Why Extension Plugins Are Not Standalone
The following is a suggestion that the VisuStella team has acquired through the Suggestion Box.
I figured we should talk about it. Not the berate the suggestion maker, but to answer some commonly asked questions for educational purposes and to explain why we do things the way we do. Namely, why we create cores, why we create extension plugins, and why those extension plugins aren't standalone plugins. We'll answer some other questions, too.
First Things First
A slight bit unrelated to the topic at hand and more towards the suggestion, we want to clarify that the Battle Core does not change the game drastically. The majority of the changes invoked by the Battle Core are mechanically driven and not visible in a default scale. The only things that are visible however, are HP Gauges, Automatic Action Sequences, and the Extra Options with the Party Command Window. Each of these features can be disabled within the Battle Core's Plugin Parameters. Take a little bit of time to search them and you'll find them easily.
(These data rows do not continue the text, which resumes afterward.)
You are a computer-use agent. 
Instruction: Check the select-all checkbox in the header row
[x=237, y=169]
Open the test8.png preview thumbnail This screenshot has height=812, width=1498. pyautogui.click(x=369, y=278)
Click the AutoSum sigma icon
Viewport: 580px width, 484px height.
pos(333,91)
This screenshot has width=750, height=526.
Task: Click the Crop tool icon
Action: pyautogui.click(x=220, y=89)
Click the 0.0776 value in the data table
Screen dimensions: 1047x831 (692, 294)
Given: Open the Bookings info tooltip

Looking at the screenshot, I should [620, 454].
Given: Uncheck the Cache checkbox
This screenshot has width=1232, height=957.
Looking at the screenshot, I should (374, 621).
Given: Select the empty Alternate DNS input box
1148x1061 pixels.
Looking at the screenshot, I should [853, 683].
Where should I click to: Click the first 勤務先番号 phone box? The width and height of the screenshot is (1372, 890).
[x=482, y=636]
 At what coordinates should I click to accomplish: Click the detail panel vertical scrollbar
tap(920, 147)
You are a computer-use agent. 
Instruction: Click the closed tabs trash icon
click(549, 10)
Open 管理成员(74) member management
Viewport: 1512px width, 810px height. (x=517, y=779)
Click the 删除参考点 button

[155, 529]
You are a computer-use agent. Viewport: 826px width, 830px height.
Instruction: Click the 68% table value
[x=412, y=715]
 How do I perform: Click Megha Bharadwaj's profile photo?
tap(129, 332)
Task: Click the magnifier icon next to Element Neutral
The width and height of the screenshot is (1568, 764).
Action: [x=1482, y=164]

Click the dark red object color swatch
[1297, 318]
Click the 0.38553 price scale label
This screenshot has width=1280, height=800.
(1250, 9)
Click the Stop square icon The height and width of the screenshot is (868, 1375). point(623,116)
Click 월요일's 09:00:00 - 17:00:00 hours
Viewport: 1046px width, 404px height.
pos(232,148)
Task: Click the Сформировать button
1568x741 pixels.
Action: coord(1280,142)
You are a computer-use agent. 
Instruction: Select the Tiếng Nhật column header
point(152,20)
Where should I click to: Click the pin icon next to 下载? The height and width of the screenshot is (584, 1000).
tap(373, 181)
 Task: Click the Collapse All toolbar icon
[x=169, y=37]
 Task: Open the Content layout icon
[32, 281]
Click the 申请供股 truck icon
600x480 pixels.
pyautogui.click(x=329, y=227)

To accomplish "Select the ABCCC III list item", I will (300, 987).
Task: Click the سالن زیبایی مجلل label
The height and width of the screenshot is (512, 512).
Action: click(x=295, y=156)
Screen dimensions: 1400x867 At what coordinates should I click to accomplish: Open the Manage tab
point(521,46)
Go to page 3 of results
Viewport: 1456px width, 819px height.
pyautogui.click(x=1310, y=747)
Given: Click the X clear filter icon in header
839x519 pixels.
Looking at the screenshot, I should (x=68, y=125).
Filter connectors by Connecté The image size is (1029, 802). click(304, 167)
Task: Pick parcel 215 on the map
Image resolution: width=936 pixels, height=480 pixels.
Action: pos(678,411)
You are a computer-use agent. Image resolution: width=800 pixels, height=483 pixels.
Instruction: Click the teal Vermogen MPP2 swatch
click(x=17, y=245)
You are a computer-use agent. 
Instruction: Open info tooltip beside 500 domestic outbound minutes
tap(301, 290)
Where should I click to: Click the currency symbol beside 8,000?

We're just getting this out of the way in case anyone who sees this article becomes suddenly afraid to use Battle Core without understanding the purpose of the plugin and what it actually does.
Why We Create Cores
This section will answer two things: Why we create cores and why we created them the way we did for VisuStella MZ.
The Purpose of Cores
The VisuStella MZ Cores, despite what some people think, are actually conglomerations of mostly basic features. They're huge bundles of basic features that are otherwise unnoticeable to the passerby. However, they're important in the sense that they need to be rooted deep within game project's code, the core. The reason behind this is because that while they're basic features, rooting them deep into the core of projects allows the basic features to extend outward and affect more aspects of the game project, the plugins that may come after the cores, and the plugins dependent on the cores.
This is not to say that all features provided by the cores are basic. Some things like Action Sequences for the Battle Core are incredibly advanced features that can be optionally utilized. However, their integration in the cores are necessary for the accessibility and functionality towards the game development process in which plugins can alter the game state in a stable way.
If we are to compare this to real world objects, the cores would be the motherboards to a computer. They are the engines to a car. Or they can be the power plants of a city. Each of the listed objects are deep rooted for their functionality in order for the supplemental parts to be efficiently utilized. The same goes for core plugins and extension plugins.
The code provided by these core plugins make it possible for extension plugins to work with the game project in question with maximum efficiency and minimal conflicts.